At the bottom of the field in front of my house is this shabby Dutch barn. Most people’s reaction is ‘I bet you wish that barn wasn’t there’, but I actually rather like it. It is prominent but doesn’t block the view. There aren’t many buildings I’d be happy to see there but this utilitarian shed represents something about why I moved to the country and how man and nature co-exist in the English landscape.
Its frame is made up of slender steel posts and rails that are just sufficient to do their job. There is no redundancy in the structure and each component is doing what it appears to be doing. The joints are simply bolted and the corrugated steel cladding sheets are screwed on so that individual pieces could be easily replaced if necessary or the whole thing taken down and re-erected somewhere else. The repeated modular bays are, perhaps unintentionally well proportioned and the symmetrical composition is essentially classical. The bracing at the tops of the posts are a primitive capital, taking the weight and wind-loads from the roof down into the columns.
The barn is made of materials that could be said to improve with age as they develop a patina and even as they decay. The simplicity of its form and construction are appropriate to its function. It is only clad on its south-east and south-west sides where the wind normally comes from so it looks completely different from one side than the other. The thing I really like is how its appearance and transparency change through the seasons. In late spring and summer the sheep use it for shade and as a sheltered place to spend the night. During the summer it slowly fills up with straw bales and loose metal panels are tied on to the open sides to give more protection from the rain. Over the winter the colour of the bales changes from gold to brown and they are removed a few at a time until it is empty again. The module of the stacked bales is similar but slightly different to that of the structural frame in front so there is an interplay between the two rhythms. The bales form a rough grid pattern that is full of gaps, lumps and frayed ends, imperfections that could be said to have their own order. I would love to make elevations that have as much life and character as these.

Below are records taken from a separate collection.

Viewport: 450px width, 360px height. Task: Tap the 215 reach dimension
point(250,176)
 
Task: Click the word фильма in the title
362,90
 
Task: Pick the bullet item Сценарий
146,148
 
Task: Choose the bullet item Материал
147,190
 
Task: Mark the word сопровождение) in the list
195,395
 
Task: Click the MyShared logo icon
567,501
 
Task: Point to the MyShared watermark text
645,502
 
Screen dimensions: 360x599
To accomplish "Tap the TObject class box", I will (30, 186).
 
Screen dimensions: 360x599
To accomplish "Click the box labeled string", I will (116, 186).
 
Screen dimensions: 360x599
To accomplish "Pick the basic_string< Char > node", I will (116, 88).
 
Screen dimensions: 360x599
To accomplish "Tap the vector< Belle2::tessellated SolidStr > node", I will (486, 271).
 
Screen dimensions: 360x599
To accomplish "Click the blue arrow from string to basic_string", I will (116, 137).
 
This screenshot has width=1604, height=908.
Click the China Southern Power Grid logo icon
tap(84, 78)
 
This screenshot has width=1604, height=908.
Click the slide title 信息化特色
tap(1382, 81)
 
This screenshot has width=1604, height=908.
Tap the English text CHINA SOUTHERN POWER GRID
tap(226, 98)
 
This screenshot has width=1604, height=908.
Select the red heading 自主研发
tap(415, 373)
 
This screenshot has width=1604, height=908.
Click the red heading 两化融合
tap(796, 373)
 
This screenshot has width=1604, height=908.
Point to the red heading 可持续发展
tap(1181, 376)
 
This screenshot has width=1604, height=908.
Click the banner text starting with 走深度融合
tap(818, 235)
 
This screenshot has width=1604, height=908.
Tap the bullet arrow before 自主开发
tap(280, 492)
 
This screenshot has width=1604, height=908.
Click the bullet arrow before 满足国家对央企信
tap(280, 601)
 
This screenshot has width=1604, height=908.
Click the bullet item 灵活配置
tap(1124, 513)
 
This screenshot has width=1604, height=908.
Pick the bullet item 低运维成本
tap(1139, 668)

The reason I am talking about a humble barn with no architectural pretensions in this way is that it has qualities and evokes feelings that many architect designed buildings fail to do and I am keen to understand why that is. It is not my intention to romanticise the aesthetic of decay. It is much more difficult to design a building for human habitation with all its necessary regulations and the client’s understandable desire for it not to rust and fall apart. Using materials that improve with age and exposure to the elements without requiring too much maintenance makes sense in any building. The idea of an honest structure where the materials are doing what they appear to be doing is seductive but very difficult to achieve in the multi-layered construction required to achieve the level of environmental performance we now demand.
In some ways looking at such buildings for inspiration is not constructive because we are easily distracted by aesthetics and a different set of values from the people who have to use and maintain them. I can be pretty sure this barn was not built with any of the things I have mentioned in mind – it is simply a place to store straw, but it is precisely this conflict that interests me. Development in the countryside is inevitable and farmers need to adapt to different methods and larger scales of agriculture. A structure such as this suggests how that might be done in a way that is obviously man-made but with a degree of refinement and allowing nature a place in the life of the building.